____ PASSAGE SHOWN
Reported in the media recently was the position of the state board about the violations by NDSU of state board policies and their desire to oversee expenditures.
First, lets look at the NDSU part of this idea.  The governing body of NDSU is tjhe University Senate.  It can by overridden by the President, but he does so at his peril, as he might find himself facing a vote of no confidence.  Former President Chapman was able to bring division one athletics to NDSU be end running the University Senate, claiming that it was none of their business as no appropriated funds would be involved: everything would be funded by private donations. Unfortunately there is no oversight of how the President manages the NDSU  budget, and this has been upsetting the faculty for as long as I can remember.  Of course, there is the vice president for business and finance, but he is not subject to faculty review either before or after he is appointed.  So any mistakes made by “NDSU” were in fact made by two men that were appointed by people that really have nothing much to do with NDSU, and not approved of by the real NDSU.  When the former vice president for business and finance, er, resigned, he claimed that he couldn’t do his job due to pressure from the president and that he learned how to get around state board policies from his counterpart at UND.  Chancelolor Goetz said at the time that he had assumed that state board policies were being followed.  In other words, the man is a fool.
________
__REQUIRED ACTIONS__:
a. From the commentary on NDSU, extract the part that begins with the words containing "Reported in the" and ends with "to oversee expenditures.".
b. List every institution or governing body that the commentary on NDSU refers to by a capitalized proper name or abbreviation.
c. Carry on the commentary on NDSU oversight, beginning after its final sentence.
The material after this commentary is not needed.
____ MATERIAL
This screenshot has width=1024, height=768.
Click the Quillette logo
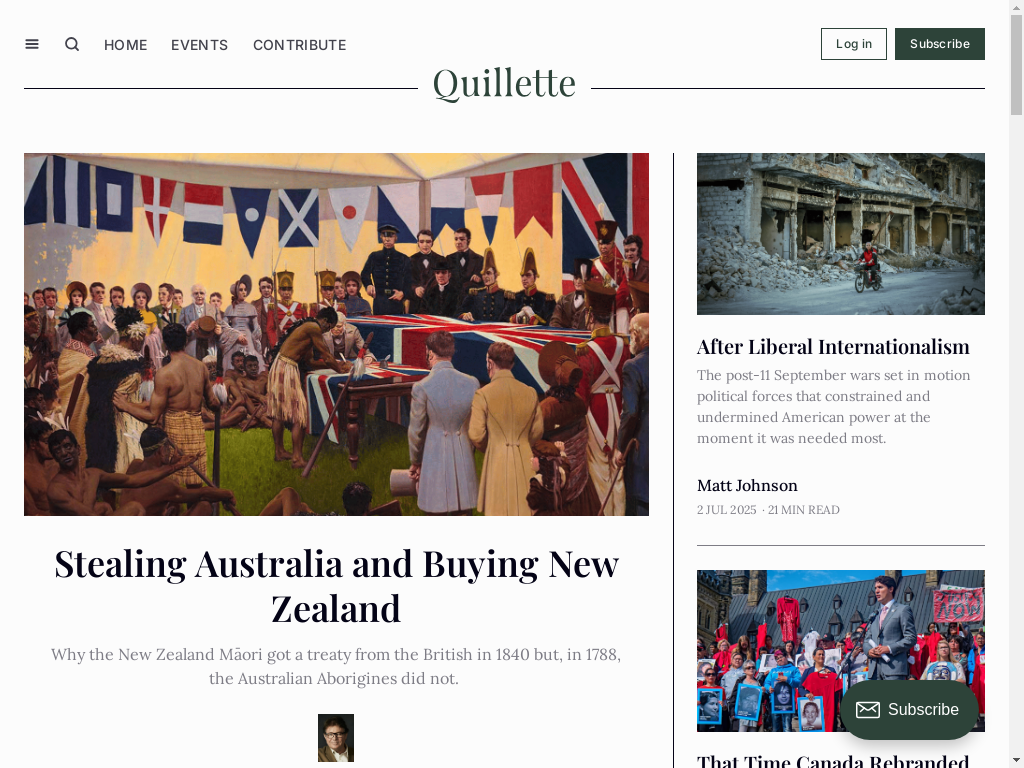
________
__ANSWERS FOR THE EXERCISE__:
a.
Reported in the media recently was the position of the state board about the violations by NDSU of state board policies and their desire to oversee expenditures.

b.
NDSU
University Senate
UND

c.
Parenthetically,  Goetz and the state board have taken this oversight a bit further by taking it upon themselves to decide what constitutes proper pre-requisites for some elementary courses, infuriating some administrators at both NDSU and UND.

Is their a solution to all this?  Without a grassroots change of attitude,, probably not.  But it would help to replace the state board and chancellor with more qualified people.